Tocilizumab (TCZ) is a new therapeutic alternative for severe cases of COVID-19 pneumonia. To evaluate the cumulative incidence (CI) of suspected adverse drug reactions (ADR) from TCZ in adult patients with COVID-19. An active pharmacological surveillance protocol was carried out in patients older than 18 years old, who received at least one dose of TCZ between May and August 2020 at a clinical hospital. Non-infectious ADRs were categorized according to the Common Terminology Criteria for Adverse Events and the development of infection was classified as present or absent. Causality and preventability of ADRs were determined with the Naranjo Algorithm and the modified Schumock & Thornton criteria, respectively.
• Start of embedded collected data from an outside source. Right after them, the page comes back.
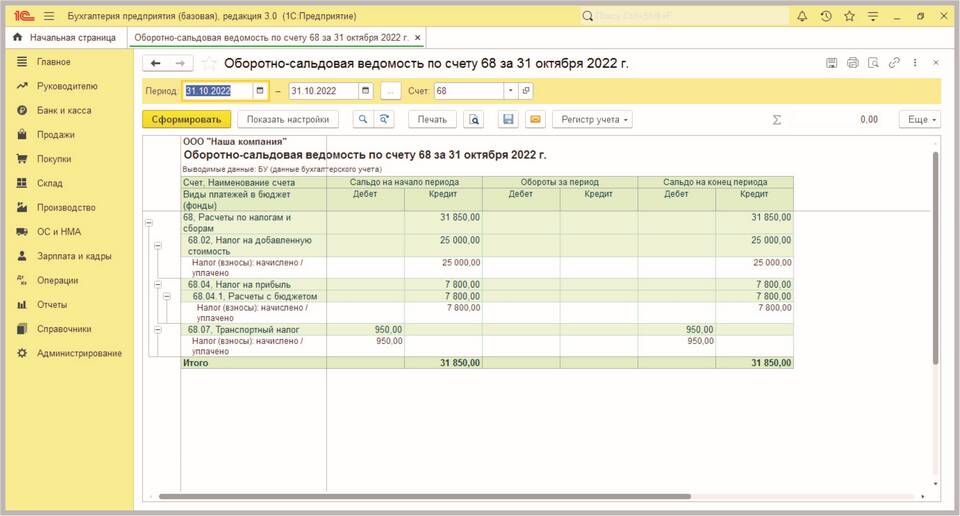960x516 pixels.
Task: Collapse the 68.04.1 Расчеты с бюджетом group
Action: pos(166,297)

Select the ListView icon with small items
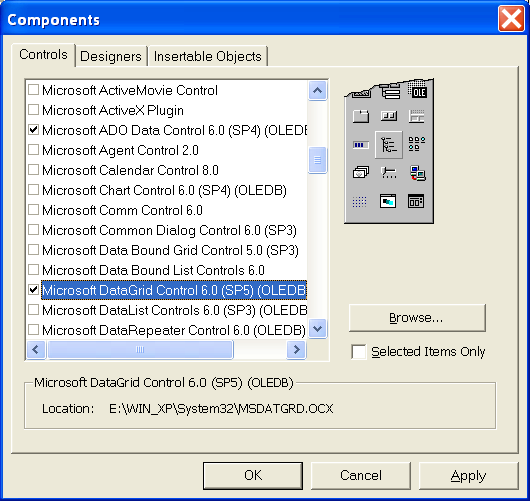(x=416, y=144)
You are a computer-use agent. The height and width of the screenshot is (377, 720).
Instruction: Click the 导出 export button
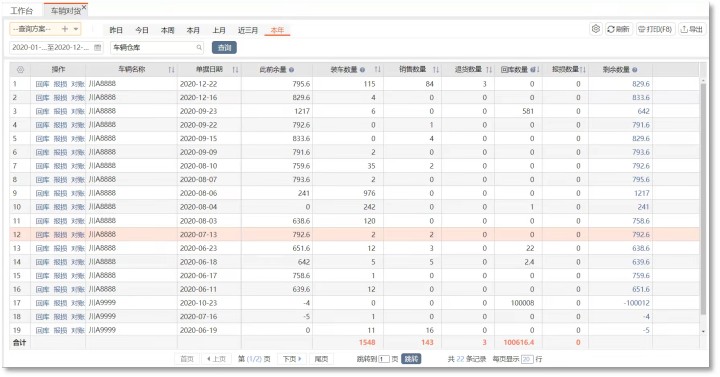tap(692, 29)
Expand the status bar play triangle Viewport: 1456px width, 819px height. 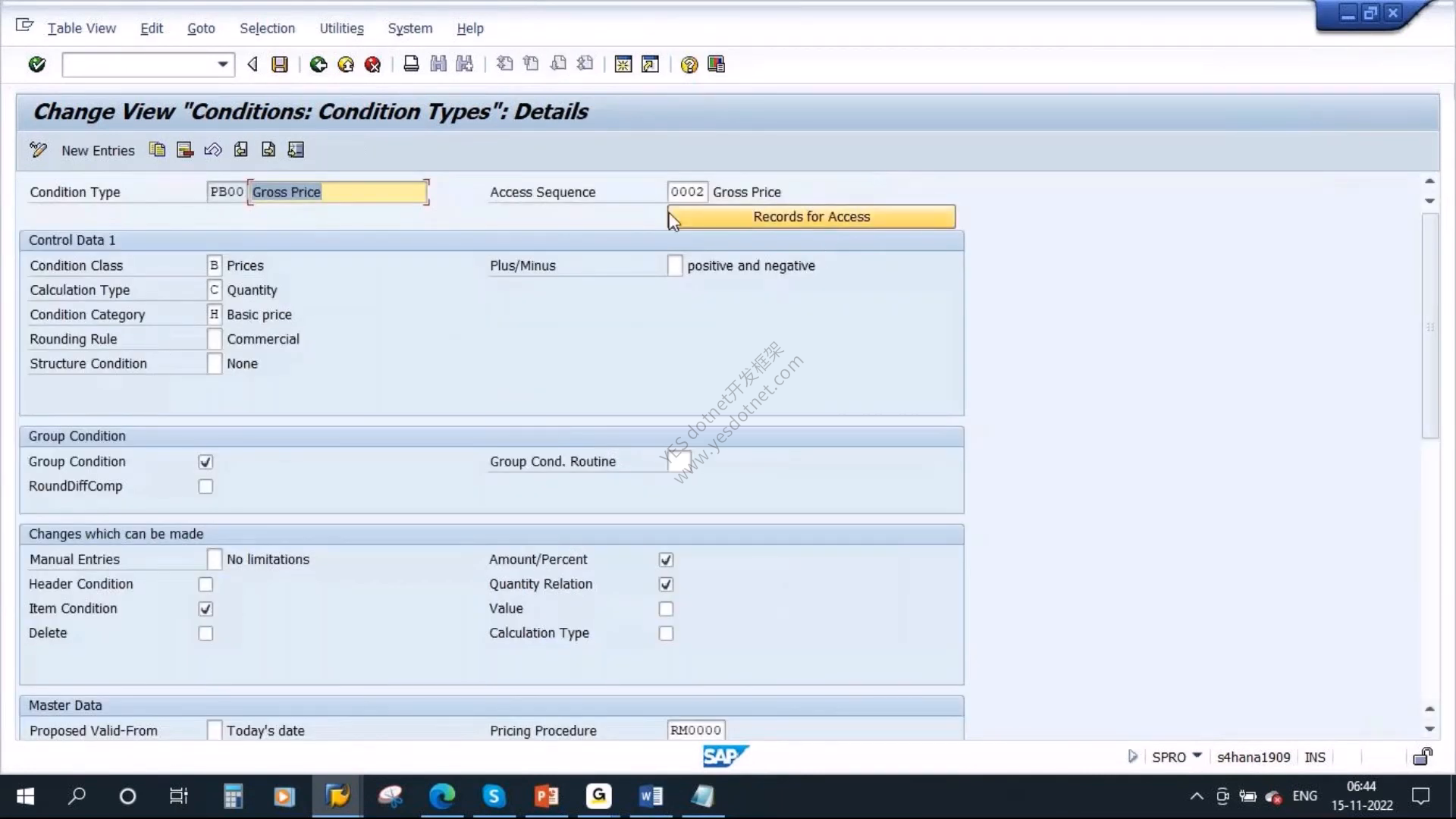point(1132,756)
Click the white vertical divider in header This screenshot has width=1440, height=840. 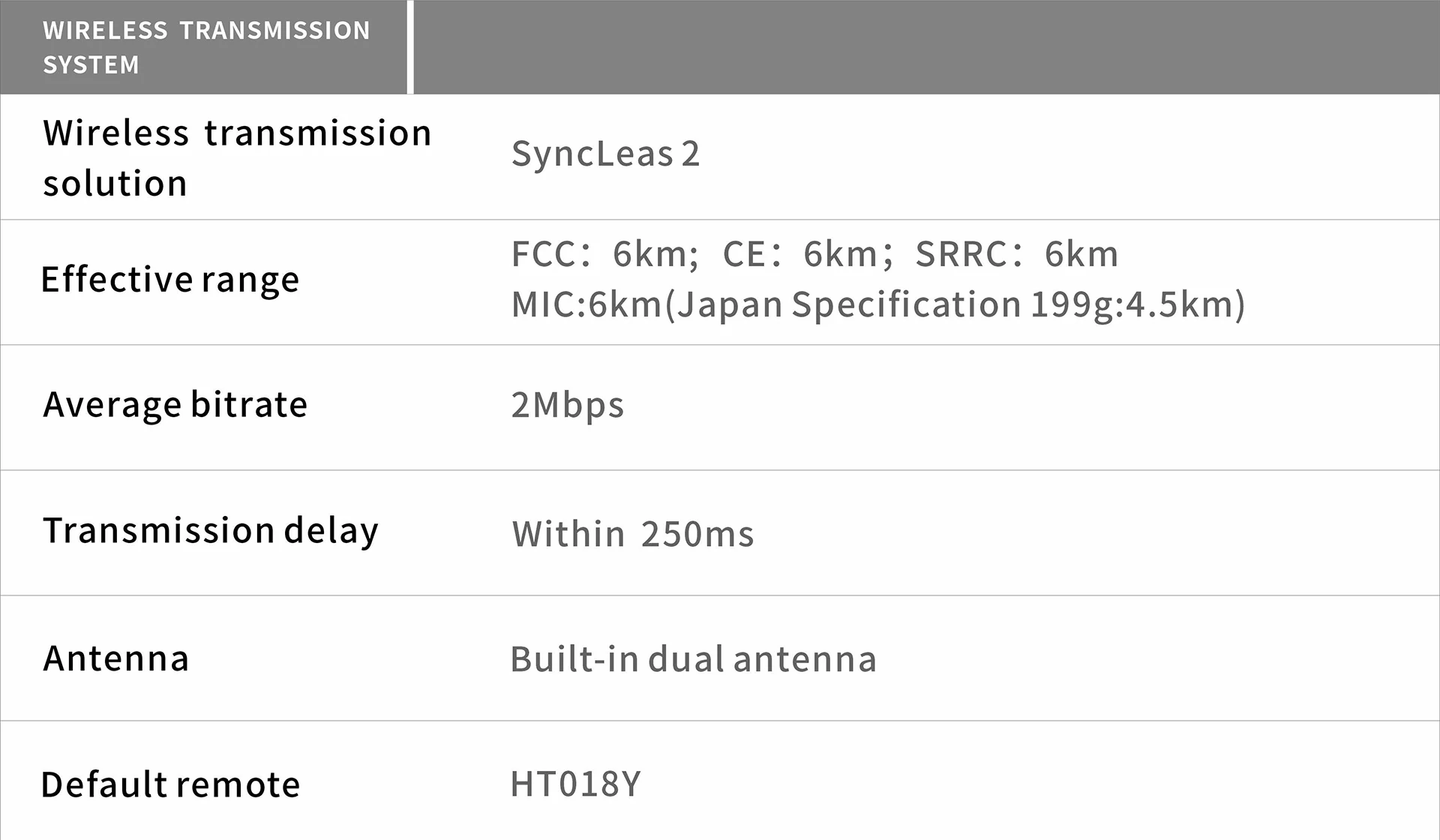point(410,47)
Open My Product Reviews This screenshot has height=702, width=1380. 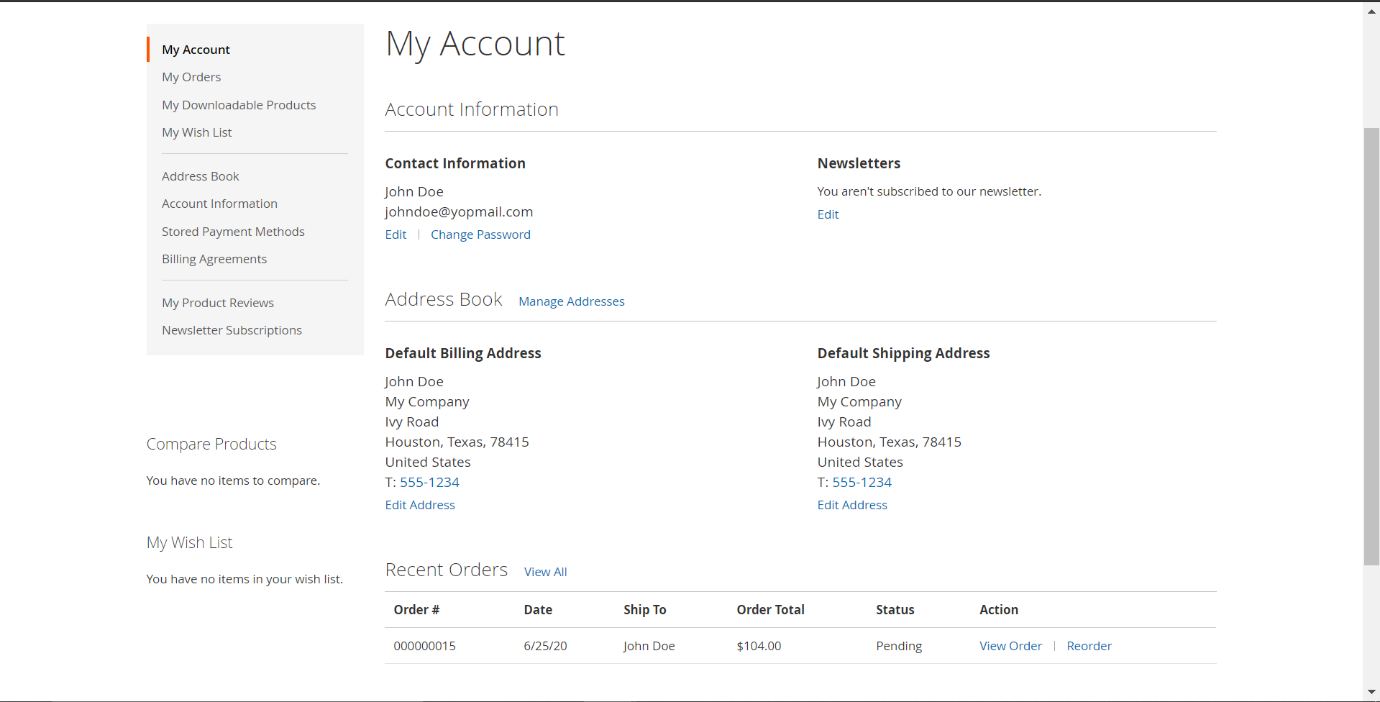click(217, 303)
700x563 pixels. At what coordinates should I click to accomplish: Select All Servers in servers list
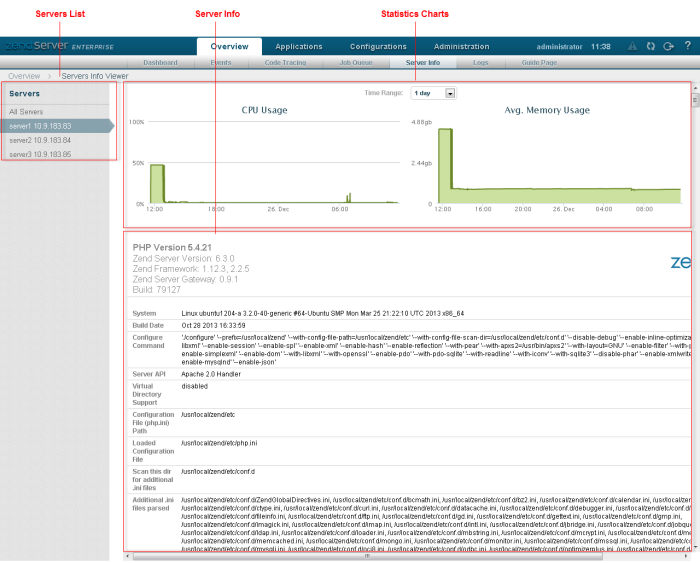[26, 112]
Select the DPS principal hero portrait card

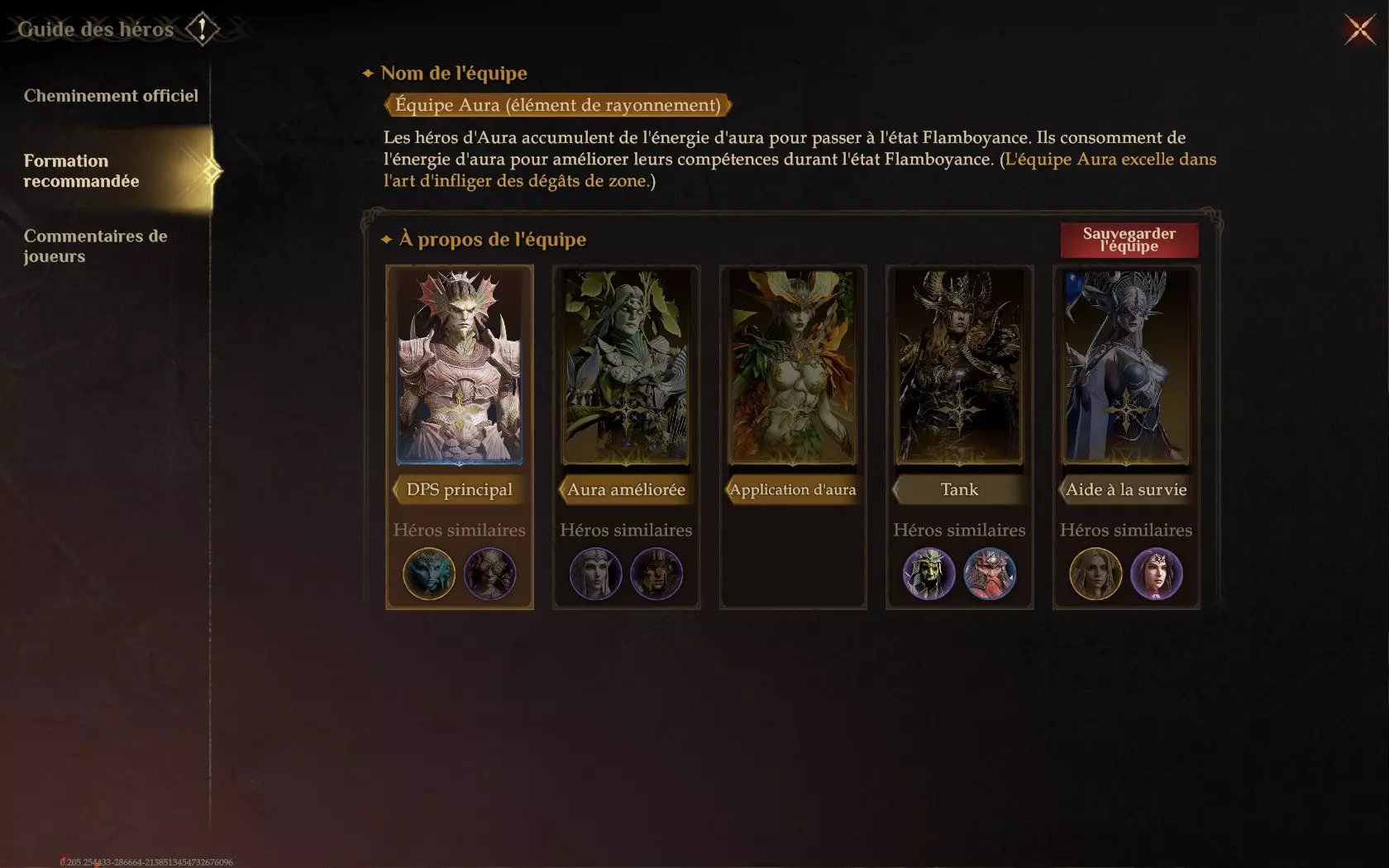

The CI of ADRs caused by TCZ was 69.6% (95% confidence intervals (CI): 63.5-76.6). A rise in alanine and aspartate aminotransferases and the development of infections were the most frequent adverse events. Seventy-four percent were considered mild in severity. Sixty two percent of suspected non-infectious ADRs were classified as probable and all the infectious events as Possible. Of the ADRs observed, 33% were preventable. The occurrence of ADRs after the use of TCZ is frequent, of mild severity, and in one third of the cases, preventable. We suggest monitoring blood count, liver function tests and ruling out infection prior to TCZ administration.